BEGIN

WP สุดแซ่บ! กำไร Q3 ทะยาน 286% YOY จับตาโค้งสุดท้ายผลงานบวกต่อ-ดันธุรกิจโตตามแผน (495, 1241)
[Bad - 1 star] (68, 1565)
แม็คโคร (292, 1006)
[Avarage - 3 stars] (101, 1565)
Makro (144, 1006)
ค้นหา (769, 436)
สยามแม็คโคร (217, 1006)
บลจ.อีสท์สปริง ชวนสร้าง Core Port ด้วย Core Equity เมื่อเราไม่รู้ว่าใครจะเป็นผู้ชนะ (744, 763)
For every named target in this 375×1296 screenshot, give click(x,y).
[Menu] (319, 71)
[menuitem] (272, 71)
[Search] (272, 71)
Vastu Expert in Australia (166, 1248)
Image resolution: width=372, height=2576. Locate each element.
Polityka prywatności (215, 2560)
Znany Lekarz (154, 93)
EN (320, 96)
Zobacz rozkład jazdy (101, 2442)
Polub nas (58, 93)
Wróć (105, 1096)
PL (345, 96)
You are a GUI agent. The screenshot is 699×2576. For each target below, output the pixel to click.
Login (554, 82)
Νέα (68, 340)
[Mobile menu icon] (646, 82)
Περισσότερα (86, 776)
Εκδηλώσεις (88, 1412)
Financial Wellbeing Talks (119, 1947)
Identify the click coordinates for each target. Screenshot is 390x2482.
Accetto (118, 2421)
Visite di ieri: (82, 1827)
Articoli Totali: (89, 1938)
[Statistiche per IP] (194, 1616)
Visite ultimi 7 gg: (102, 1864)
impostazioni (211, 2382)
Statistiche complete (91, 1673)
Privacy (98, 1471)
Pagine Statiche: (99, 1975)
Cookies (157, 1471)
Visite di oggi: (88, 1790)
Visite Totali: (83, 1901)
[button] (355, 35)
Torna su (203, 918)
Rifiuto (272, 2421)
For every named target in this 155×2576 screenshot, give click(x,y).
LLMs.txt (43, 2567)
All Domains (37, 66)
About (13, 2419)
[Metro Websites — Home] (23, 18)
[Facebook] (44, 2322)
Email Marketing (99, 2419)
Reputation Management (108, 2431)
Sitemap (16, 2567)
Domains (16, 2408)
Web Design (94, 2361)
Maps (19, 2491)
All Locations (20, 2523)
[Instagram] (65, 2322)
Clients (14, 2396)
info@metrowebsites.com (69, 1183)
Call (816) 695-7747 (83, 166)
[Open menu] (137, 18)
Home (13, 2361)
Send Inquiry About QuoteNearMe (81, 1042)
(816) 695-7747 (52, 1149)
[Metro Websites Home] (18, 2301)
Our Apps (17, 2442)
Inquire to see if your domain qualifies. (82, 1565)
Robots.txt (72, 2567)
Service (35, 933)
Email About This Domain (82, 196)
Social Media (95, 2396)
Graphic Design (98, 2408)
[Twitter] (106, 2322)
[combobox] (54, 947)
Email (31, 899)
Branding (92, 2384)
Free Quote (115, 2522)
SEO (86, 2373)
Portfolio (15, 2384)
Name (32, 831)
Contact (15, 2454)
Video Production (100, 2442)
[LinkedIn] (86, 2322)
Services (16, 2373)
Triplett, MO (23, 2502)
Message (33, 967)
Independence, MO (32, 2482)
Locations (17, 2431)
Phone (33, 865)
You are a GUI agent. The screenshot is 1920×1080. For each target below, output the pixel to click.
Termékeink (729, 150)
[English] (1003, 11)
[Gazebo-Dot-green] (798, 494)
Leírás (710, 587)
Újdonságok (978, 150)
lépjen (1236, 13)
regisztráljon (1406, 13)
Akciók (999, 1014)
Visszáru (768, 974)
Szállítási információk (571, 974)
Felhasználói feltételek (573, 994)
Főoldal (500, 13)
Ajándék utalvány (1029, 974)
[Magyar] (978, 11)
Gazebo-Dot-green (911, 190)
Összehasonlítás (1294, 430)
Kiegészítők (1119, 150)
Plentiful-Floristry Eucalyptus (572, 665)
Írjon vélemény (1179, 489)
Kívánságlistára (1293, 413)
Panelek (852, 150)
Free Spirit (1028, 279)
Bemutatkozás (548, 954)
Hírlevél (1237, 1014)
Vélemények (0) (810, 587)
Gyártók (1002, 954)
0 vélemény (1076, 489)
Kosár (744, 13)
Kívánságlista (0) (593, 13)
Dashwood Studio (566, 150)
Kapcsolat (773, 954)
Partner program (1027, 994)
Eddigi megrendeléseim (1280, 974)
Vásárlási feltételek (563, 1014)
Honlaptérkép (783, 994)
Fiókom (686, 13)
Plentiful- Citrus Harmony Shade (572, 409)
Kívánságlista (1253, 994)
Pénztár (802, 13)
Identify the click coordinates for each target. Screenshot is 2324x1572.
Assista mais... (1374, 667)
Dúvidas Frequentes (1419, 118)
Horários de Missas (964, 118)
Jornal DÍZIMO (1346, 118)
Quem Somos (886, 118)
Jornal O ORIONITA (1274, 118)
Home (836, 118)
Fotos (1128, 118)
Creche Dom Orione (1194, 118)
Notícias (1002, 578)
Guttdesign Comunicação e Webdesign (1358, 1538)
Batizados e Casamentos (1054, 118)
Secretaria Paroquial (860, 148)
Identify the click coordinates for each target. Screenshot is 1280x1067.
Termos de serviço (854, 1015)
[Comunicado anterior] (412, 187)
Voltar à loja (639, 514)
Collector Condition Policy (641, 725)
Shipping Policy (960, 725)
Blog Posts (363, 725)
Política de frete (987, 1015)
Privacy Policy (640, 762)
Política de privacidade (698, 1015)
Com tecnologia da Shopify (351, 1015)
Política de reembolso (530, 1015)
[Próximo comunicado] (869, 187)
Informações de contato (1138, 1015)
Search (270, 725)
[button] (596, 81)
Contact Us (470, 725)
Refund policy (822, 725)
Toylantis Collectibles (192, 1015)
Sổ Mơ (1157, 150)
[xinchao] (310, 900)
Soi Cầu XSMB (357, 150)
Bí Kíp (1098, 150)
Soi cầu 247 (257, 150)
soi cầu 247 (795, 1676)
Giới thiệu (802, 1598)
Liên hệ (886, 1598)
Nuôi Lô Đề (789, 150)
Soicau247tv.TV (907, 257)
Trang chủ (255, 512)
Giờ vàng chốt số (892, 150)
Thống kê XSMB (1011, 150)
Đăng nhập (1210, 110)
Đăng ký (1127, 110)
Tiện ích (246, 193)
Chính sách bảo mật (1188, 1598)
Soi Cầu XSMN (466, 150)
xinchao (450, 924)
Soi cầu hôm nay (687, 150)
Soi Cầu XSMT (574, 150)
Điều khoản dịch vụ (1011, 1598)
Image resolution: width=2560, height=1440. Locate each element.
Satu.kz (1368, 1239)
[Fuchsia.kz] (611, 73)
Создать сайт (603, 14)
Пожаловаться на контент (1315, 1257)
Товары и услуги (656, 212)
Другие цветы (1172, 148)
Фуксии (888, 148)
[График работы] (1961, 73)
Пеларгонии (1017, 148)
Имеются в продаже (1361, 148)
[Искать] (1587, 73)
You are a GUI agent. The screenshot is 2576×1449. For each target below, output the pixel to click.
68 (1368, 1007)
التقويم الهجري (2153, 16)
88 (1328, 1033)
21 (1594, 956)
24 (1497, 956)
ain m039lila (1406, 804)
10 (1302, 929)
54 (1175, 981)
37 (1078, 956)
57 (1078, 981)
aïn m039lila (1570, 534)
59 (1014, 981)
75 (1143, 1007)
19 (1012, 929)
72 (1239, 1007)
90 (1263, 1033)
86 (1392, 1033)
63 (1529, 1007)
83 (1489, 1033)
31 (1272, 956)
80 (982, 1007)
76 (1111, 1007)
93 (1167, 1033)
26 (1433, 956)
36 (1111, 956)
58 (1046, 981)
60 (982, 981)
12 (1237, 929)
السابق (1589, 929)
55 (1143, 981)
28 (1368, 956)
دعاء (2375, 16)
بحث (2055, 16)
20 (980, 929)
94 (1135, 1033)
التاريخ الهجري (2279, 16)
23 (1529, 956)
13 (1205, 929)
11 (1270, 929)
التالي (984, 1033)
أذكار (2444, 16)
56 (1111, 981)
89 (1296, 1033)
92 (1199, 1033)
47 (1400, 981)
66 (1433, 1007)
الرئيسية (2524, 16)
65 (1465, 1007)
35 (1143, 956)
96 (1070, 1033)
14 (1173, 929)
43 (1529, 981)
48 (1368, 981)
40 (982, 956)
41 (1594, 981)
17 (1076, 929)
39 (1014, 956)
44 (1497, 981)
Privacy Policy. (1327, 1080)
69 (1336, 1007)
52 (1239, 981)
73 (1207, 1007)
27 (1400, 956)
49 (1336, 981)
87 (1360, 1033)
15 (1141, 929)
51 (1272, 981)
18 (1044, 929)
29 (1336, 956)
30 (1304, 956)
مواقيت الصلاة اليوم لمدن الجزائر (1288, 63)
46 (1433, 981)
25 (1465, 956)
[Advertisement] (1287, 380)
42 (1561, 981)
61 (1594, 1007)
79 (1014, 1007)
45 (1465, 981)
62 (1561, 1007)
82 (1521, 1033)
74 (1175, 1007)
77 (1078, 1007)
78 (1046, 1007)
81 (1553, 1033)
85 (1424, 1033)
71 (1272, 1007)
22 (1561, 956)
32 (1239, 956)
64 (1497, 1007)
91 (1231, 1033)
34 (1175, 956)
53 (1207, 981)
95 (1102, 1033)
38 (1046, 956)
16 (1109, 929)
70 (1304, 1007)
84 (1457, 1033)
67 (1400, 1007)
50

END

→ **Your task**
Look through the entries. Copy out each line with "Email" in it.

→ **Response**
Email Marketing (99, 2419)
Email About This Domain (82, 196)
Email (31, 899)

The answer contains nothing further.